In diesen ersten Szenen zeigt sich auch bereits, was diesem Fritsch-Abend fehlt: sein Körpertheater lebt davon, dass es im besten Fall in perfektem Timing präzise durchchoreographiert ist. Diesmal ging er bewusst einen anderen Weg. Wie er in einem Gespräch auf der Schaubühnen-Webseite erklärte, war seine Choreographie diesmal nicht von vornherein festgelegt. Er entwickelte seine Inszenierung stattdessen anhand von Molières Komödien-Klassiker aus dem 17. Jahrhundert Szene für Szene und Schritt für Schritt.

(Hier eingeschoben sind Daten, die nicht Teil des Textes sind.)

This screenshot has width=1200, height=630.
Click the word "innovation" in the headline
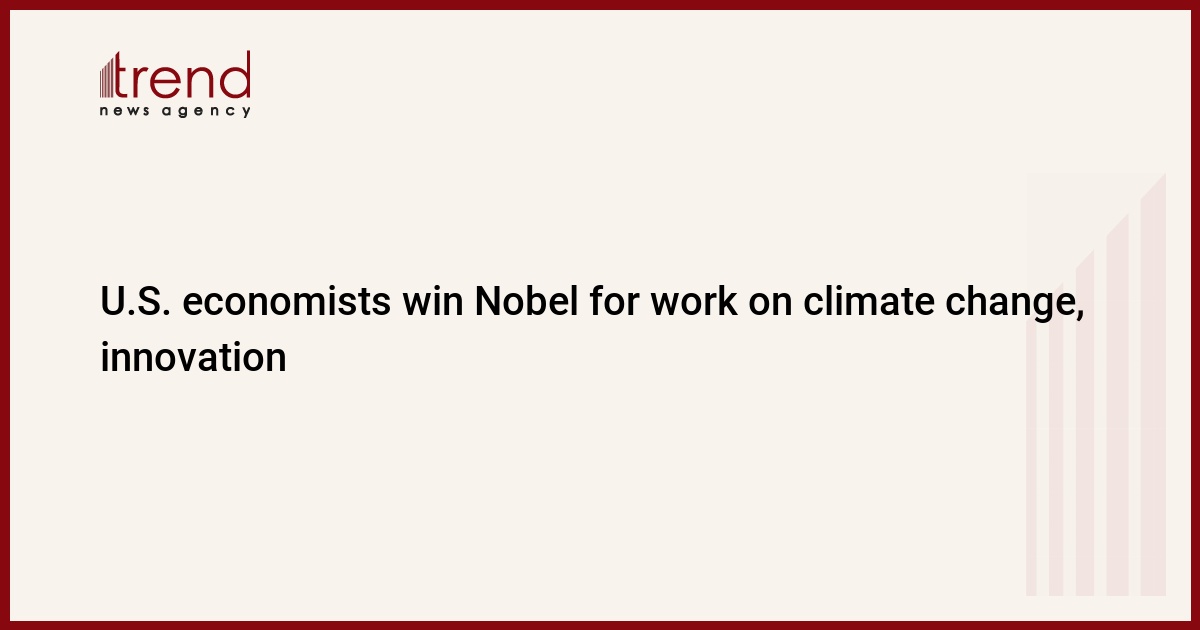[193, 357]
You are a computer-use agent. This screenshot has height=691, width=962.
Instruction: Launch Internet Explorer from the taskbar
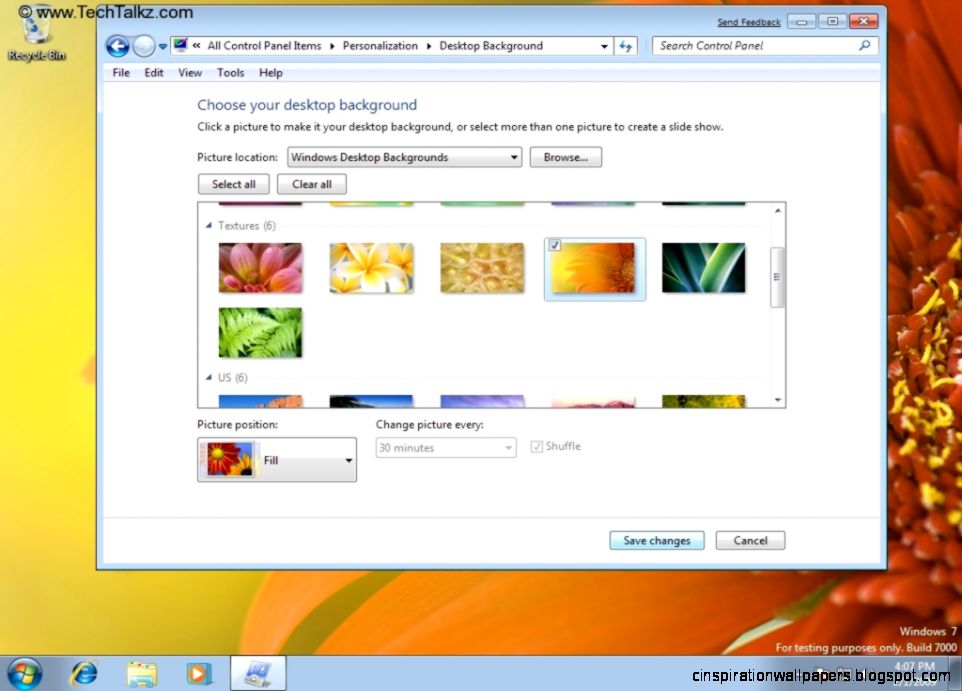tap(84, 673)
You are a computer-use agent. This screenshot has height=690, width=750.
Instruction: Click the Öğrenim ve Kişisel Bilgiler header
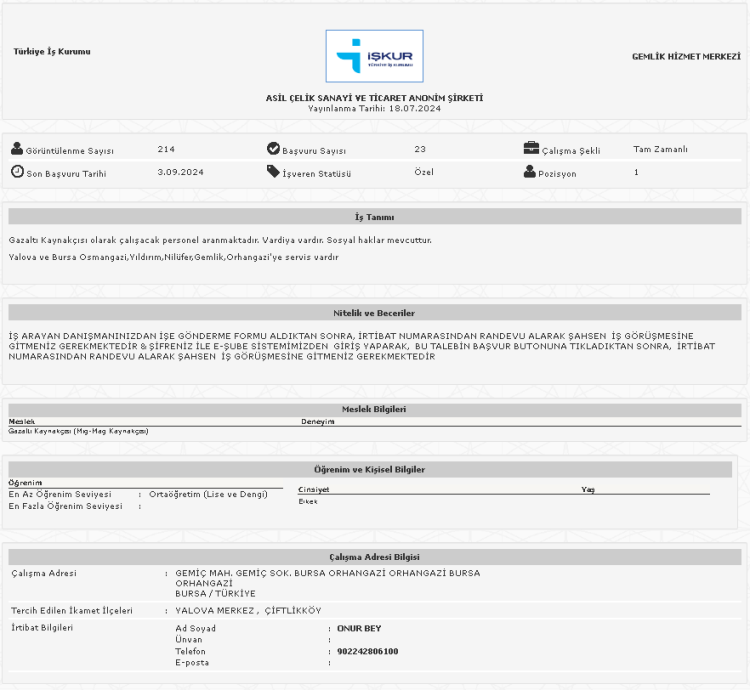click(374, 469)
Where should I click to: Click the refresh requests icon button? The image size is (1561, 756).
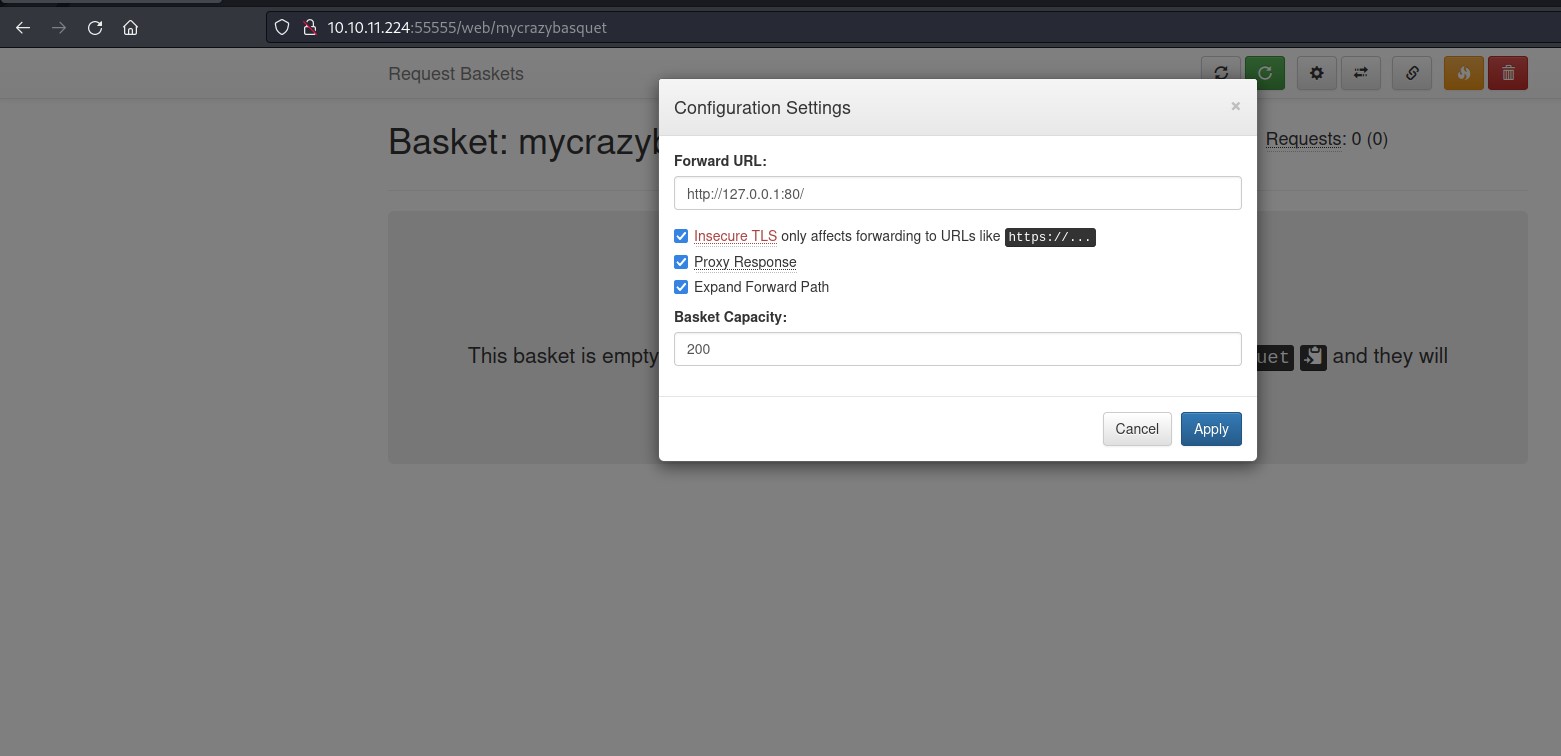pos(1221,73)
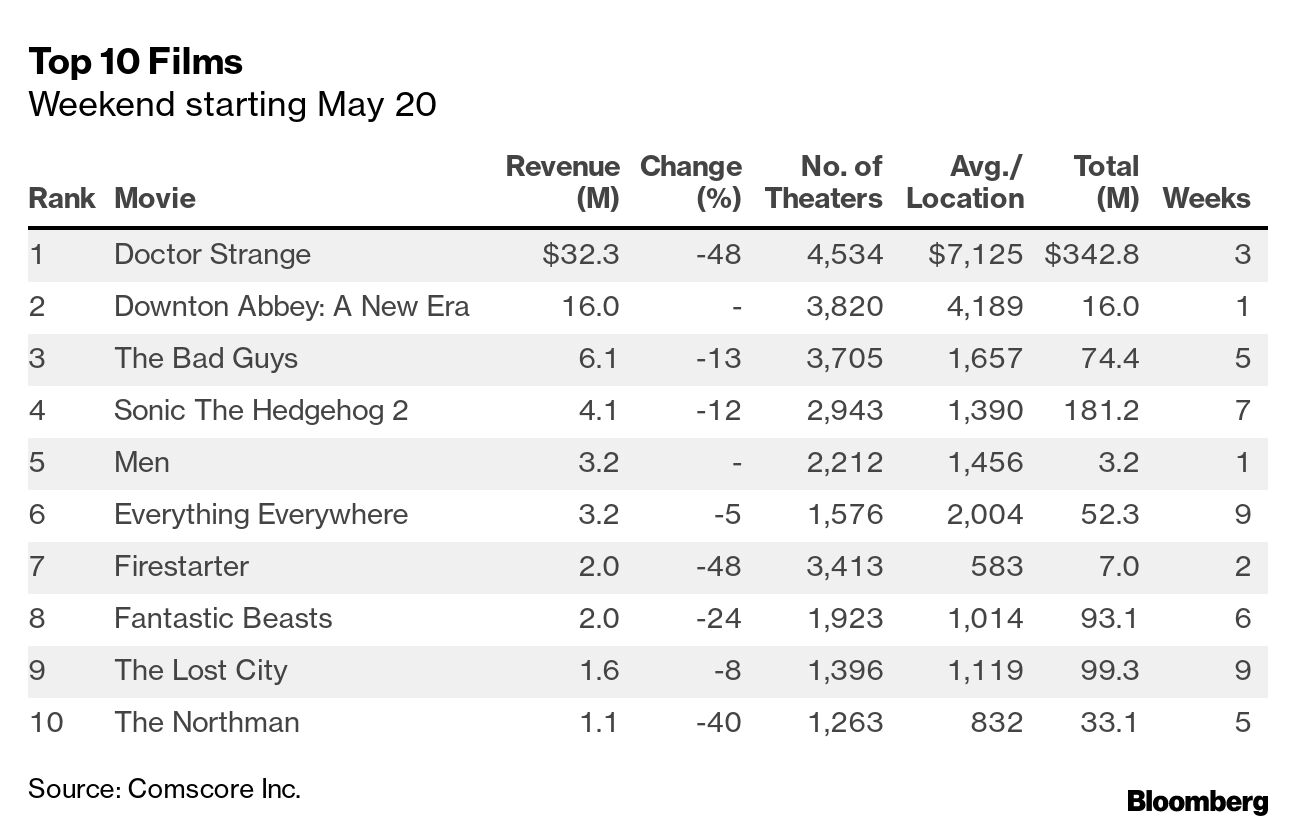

Daraus entsteht eine durchaus witzige Nummernrevue, in der Fritsch-Stamm-Spieler*innen wie Carol Schuler als hysterische, gekränkte Cleanthis oder Florian Anderer in schönen Barocktanz-Parodien als betrogene Titelfigur Amphitryon ihr gewohntes Repertoire an Komik und Slapstick sehr souverän abspulen.
Es ist aber keine Inszenierung aus einem Guss. Der „Amphitryon“ ist eine solide, durchaus unterhaltsame Komödie, der aber der überdrehte Aberwitz und das genaue Timing der Farce „Champignol wider Willen“ fehlt und die im Gegensatz zu Fritsch Dada-Arbeiten aus Volksbühnen-Arbeiten auch recht brav an der berühmten Vorlage aus der Zeit des französischen Sonnenkönigs klebt. In den wie üblich sehr schillernden Kostümen von Victoria Behr tänzeln, gestikulieren und grimassieren sich die Spieler*innen durch eine Comic-Version des Komödienstoffes.
Die schöne Erkenntnis des Abends ist, wie selbstverständlich sich Meyerhoff , der am Burgtheater oft als Solist wie in „Die Welt im Rücken“ glänzte, sich hier in das Ensemble einfügt, das sich aus Fritschs Schaubühnen-Stammkräften und der vom Berliner Ensemble zu ihm zurückgekehrten Annika Meier zusammensetzt, die schon in Fritschs Volksbühnen-Hits wie „der die mann“ mitspielte.
Für den Premieren-Schlussapplaus hat sich der Regisseur wie immer einen kleinen Gag ausgedacht: seine Spieler*innen haben ihn mit Paketband verschnürt, zerren ihn auf die Bühne und wickeln ihn hier aus.